Control of Hypoglycemia in Patients with Type 1 Diabetes May Be Helped with New Smartphone App


App will help patients with diabetes log their hypoglycemic events and achieve better control of these events by becoming more aware of preceding signs and symptoms.

Since the onset of insulin delivery and glucose monitoring in patients with type 1 diabetes in the early 1900s, there has been a convergence of insulin pumps and continuous glucose monitoring devices into a feedback loop to improve insulin therapy and blood glucose control. Speaking on Friday at the Cardiometabolic Health Congress, Howard A. Wolpert, MD, of the Joslin Diabetes Center, noted that many of the advances in insulin therapy have been driven by the developments in glucose monitoring. For instance, urine testing can reduce the instances of severe hyperglycemia, and continuous interstitial glucose monitoring can provide intensive diabetes management without hypoglycemia.

Generally speaking, different types of insulin can be categorized into short-acting, regular, long-acting.
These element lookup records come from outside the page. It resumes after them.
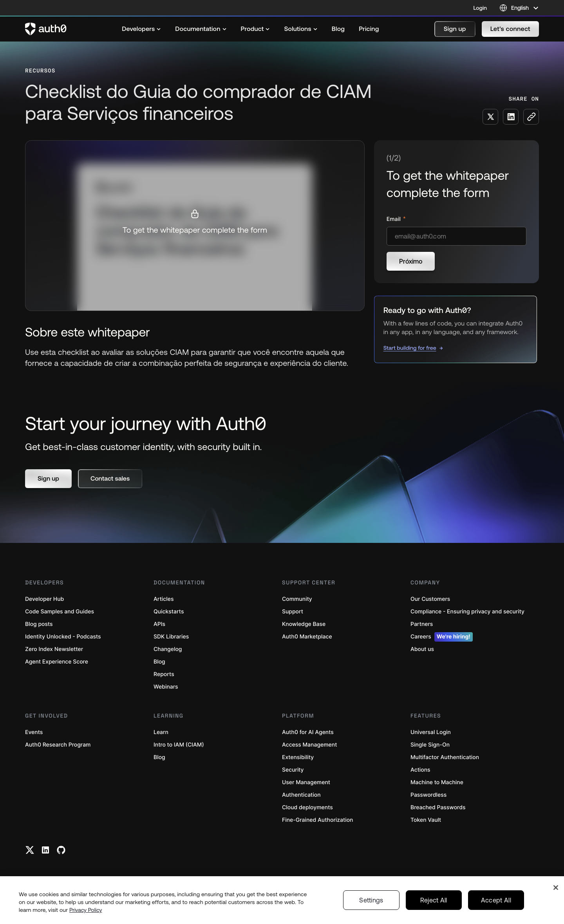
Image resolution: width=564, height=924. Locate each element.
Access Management (309, 745)
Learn (161, 732)
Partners (421, 624)
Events (34, 732)
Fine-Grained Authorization (317, 820)
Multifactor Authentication (445, 757)
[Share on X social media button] (490, 117)
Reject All (434, 900)
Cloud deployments (307, 807)
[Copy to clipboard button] (531, 117)
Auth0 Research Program (58, 745)
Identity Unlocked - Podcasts (63, 636)
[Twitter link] (30, 850)
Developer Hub (44, 599)
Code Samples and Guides (60, 611)
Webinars (166, 687)
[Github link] (61, 850)
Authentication (301, 795)
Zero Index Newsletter (54, 649)
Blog (159, 662)
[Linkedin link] (45, 850)
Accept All (496, 900)
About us (422, 649)
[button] (455, 29)
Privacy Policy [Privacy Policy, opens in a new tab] (86, 910)
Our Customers (430, 599)
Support (293, 611)
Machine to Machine (437, 782)
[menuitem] (141, 29)
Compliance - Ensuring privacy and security (467, 611)
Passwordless (428, 795)
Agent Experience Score (56, 662)
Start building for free (410, 348)
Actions (420, 770)
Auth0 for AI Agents (308, 732)
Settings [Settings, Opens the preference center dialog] (371, 900)
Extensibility (298, 757)
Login (480, 8)
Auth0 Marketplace (307, 636)
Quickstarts (168, 611)
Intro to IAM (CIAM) (179, 745)
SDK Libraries (171, 636)
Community (297, 599)
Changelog (168, 649)
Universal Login (430, 732)
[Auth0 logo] (46, 29)
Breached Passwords (438, 807)
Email (394, 219)
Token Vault (426, 820)
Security (293, 770)
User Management (306, 782)
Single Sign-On (430, 745)
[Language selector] (519, 8)
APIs (159, 624)
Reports (164, 674)
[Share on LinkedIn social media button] (511, 117)
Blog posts (39, 624)
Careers (441, 637)
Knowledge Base (304, 624)
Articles (163, 599)
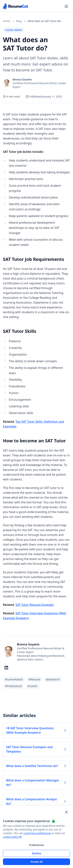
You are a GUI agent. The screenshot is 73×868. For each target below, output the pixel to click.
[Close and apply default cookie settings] (66, 812)
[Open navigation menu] (66, 6)
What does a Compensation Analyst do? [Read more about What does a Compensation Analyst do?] (36, 801)
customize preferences (37, 833)
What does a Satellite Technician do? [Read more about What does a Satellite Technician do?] (36, 766)
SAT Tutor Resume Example (34, 605)
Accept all (36, 862)
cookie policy (12, 837)
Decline (37, 853)
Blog (19, 21)
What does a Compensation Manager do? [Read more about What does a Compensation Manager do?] (36, 782)
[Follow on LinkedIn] (6, 668)
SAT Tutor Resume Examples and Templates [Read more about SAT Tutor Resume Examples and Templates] (36, 749)
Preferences (36, 845)
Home (7, 21)
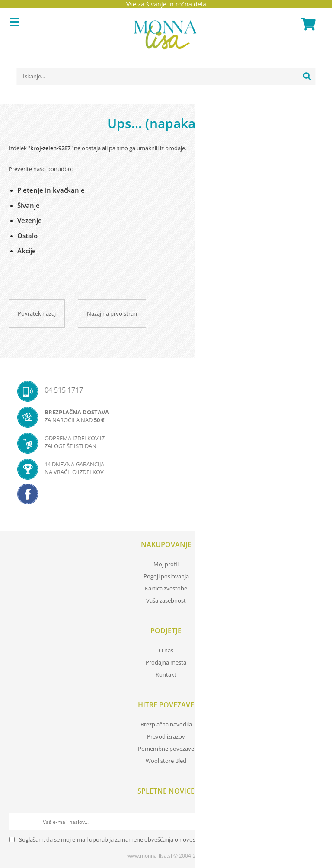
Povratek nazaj (37, 313)
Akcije (26, 251)
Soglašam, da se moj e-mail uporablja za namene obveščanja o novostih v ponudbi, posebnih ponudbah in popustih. (168, 839)
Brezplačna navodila (166, 724)
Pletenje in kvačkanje (51, 190)
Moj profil (166, 564)
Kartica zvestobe (166, 588)
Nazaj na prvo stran (112, 313)
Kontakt (166, 674)
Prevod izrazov (166, 736)
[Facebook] (166, 497)
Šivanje (29, 205)
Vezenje (29, 220)
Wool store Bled (166, 761)
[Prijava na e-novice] (316, 822)
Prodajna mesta (166, 662)
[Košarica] (307, 24)
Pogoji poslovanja (166, 576)
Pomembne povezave (166, 749)
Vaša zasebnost (166, 600)
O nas (166, 650)
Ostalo (27, 236)
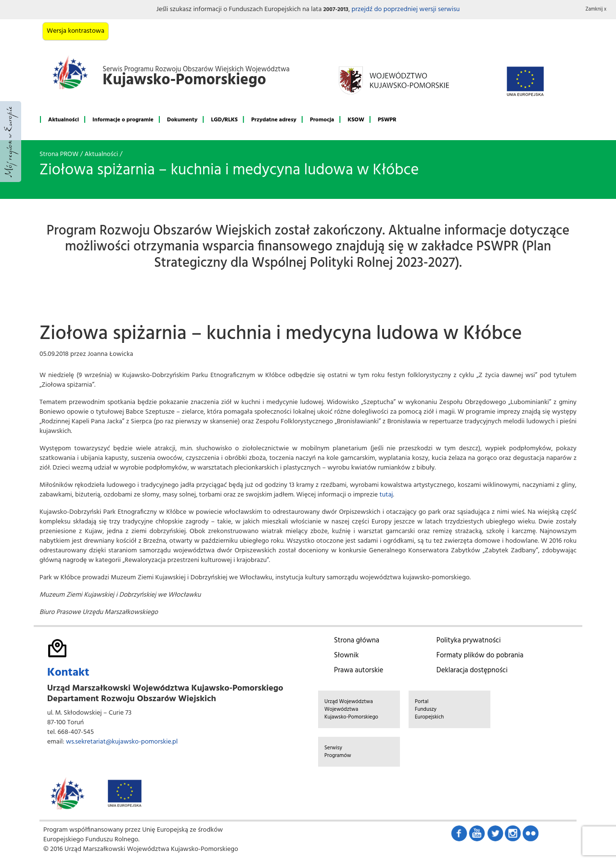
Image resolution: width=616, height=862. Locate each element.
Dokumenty (182, 120)
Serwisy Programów (338, 752)
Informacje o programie (123, 120)
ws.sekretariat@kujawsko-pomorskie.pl (122, 742)
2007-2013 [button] (336, 10)
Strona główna (357, 640)
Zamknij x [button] (596, 9)
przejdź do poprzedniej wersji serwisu (405, 9)
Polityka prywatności (469, 640)
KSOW (356, 120)
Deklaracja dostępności (472, 670)
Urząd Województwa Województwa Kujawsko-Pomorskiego (351, 709)
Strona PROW (59, 154)
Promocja (322, 120)
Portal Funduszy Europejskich (429, 709)
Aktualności (64, 120)
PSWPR (387, 120)
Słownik (346, 655)
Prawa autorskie (359, 670)
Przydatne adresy (274, 120)
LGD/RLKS (224, 120)
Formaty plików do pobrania (480, 655)
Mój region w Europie (11, 142)
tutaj (386, 495)
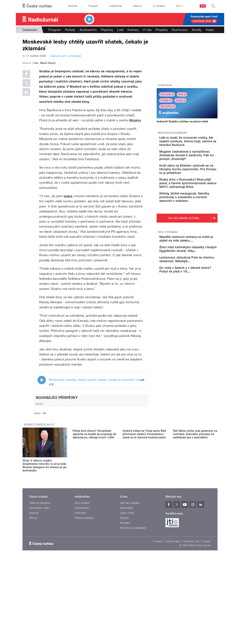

Wolpert emphasized that health care providers should consider the difference between the pharmacokinetics of insulin, which reflects the insulin levels in a patient’s blood, and the pharmacodynamics, which reflects the bioactivity of insulin in a patient. By looking only at the pharmacokinetics of insulin, the physician can be deceived as to how quickly and over what length of time the insulin has an effect. There is also marked inter- and intra-individual variability in the pharmacodynamics of insulin therapy.

Results from a recent study show that insulin detemir exhibited less dose-to-dose pharmacodynamic variability in each patient than insulin glargine, which exhibited less pharmacodynamic variability than NPH insulin. Combination insulin therapy, consisting of a basal insulin and a prandial bolus, results in predictable pharmacodynamics and more closely mimics patterns seen in individuals without diabetes. The downside is a more complex therapy that includes more injections.

Monitoring therapy primarily focuses on avoiding hypo- and hyperglycemic events in patients with diabetes. The main benefit of continuous glucose monitoring is identifying trends after eating meals that have a high glycemic index. Data from continuous glucose monitors shows that insulin delivery should be matched with carbohydrate absorption not rather than carbohydrate intake.

Contrary to previous assumptions, recent data show that patients with type 1 diabetes exhibit an increase in glucose concentration and insulin requirements, after eating a meal high in dietary fat. Therefore, Wolpert concluded, focusing on the carbohydrate content of a meal is not sufficient to accurately calculate mealtime insulin doses when striving for tight glycemic control. In this study, there was marked inter-individual variability in the insulin dose needed to compensate for the intake of dietary fat, which would not allow for a fixed increase in insulin dose. At a minimum, patients needed to receive 75% more insulin than their regular dose after consuming a meal high in dietary fat.

Dietary protein has also been shown to affect post-prandial blood glucose in patients with type 1 diabetes. In a study presented at the most recent American Diabetes Association meeting, researchers revealed that patients had an increase in blood glucose measurements 100 minutes after meals containing 75-100 g of protein.

Building on the near-universal use of smartphones in the US, Wolpert and collaborators are designing an app that will help patients with diabetes log their hypoglycemic events and, eventually, better control these events by becoming more aware of preceding signs and symptoms.